### Brief 1
Return everything from "Brazilian state governors" down to "compromised by Bolsonaro." in the article on Brazil's COVID-19 vaccine plans, copied word for word.
### Brief 2
Answer these questions from the article on Brazil's COVID-19 vaccine plans:
(a) How many vaccine doses does the letter of intent with Pfizer cover?
(b) How many COVID-19 fatalities did Brazil register in the past 24 hours, according to Tuesday's Health Ministry figures?
(c) On what date did Doria say vaccination would begin in Sao Paulo?

### Extract to read
=====

BRASILIA: Brazil has signed a letter of intent with Pfizer Inc for the delivery of more than 70 million COVID-19 vaccine doses, its health minister said on Tuesday, the day the country's death toll from the virus surged to its highest in almost a month.
The shots will be delivered from January next year, Eduardo Pazuello said, adding that Brazil has lined up more than 300 million doses of vaccines through various agreements, and their use just needs to be approved by the health regulator Anvisa.
President Jair Bolsonaro tweeted that Brazil will make any vaccine available free of charge to anyone who wants it, once its effectiveness and approval has been signed off by Anvisa.
The need for a vaccine appears more urgent than ever. Health Ministry figures on Tuesday showed that Brazil registered 51,088 new confirmed coronavirus cases in the past 24 hours and 842 COVID-19 fatalities, the highest death toll since Nov. 14.
Brazil has the third highest number of confirmed cases in the world at 6.67 million, and the second highest death toll of 178,159.
Brazilian state governors met with Pazuello on Tuesday to ensure broad access to COVID-19 vaccines amid concerns the government will fail to secure a diverse supply of potential shots.
After the meeting, Pazuello said in a statement the federal government would acquire any effective vaccine approved by Anvisa, and that the vaccination program was expected to begin at the end of February.
The move comes amid increasing concern about not only access to vaccines in Brazil but the independence of Anvisa, which critics fear may be compromised by Bolsonaro.
Bolsonaro, a denier of the gravity of COVID-19 and a vaccine skeptic, has stacked Anvisa with like-minded former military officers, raising fears of interference in the regulatory agency that could delay vaccine approvals.
A Supreme Court ruling would clear the way for São Paulo state to start vaccinating people in January, as planned, with doses of China's CoronaVac vaccine made by Sinovac Biotech Ltd.
Bolsonaro has previously said the federal government would not buy the Sinovac vaccine, even though testing in Brazil is well advanced. That has put him at loggerheads with Sao Paulo Governor Joao Doria, a political rival expected to run against Bolsonaro in 2022.
Doria said vaccination would begin in Sao Paulo on Jan. 25, a month before the federal government's immunization plan.

=====

### Provided information

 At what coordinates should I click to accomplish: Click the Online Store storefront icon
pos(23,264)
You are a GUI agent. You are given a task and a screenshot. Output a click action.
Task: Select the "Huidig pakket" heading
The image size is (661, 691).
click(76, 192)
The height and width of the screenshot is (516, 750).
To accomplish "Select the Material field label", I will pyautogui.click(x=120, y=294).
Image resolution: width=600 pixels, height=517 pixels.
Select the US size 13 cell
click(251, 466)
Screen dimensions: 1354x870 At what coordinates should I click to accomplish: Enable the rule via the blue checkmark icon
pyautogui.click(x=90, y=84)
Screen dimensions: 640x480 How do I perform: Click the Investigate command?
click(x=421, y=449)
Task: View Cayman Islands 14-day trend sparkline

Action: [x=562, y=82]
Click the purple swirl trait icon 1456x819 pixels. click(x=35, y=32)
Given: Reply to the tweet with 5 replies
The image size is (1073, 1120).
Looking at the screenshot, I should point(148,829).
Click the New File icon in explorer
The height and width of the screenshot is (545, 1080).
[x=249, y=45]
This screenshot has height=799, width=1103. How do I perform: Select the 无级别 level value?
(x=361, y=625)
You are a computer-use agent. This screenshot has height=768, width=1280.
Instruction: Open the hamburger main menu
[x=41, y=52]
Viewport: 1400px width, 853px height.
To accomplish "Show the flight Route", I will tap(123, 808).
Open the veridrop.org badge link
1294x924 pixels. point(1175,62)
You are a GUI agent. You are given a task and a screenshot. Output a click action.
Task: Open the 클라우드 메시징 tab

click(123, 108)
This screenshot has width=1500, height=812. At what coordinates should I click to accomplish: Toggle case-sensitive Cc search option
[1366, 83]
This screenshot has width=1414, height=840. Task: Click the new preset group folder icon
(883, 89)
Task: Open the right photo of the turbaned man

=====

### Exercise response 1
Brazilian state governors met with Pazuello on Tuesday to ensure broad access to COVID-19 vaccines amid concerns the government will fail to secure a diverse supply of potential shots.
After the meeting, Pazuello said in a statement the federal government would acquire any effective vaccine approved by Anvisa, and that the vaccination program was expected to begin at the end of February.
The move comes amid increasing concern about not only access to vaccines in Brazil but the independence of Anvisa, which critics fear may be compromised by Bolsonaro.

### Exercise response 2
(a) More than 70 million doses
(b) 842
(c) Jan. 25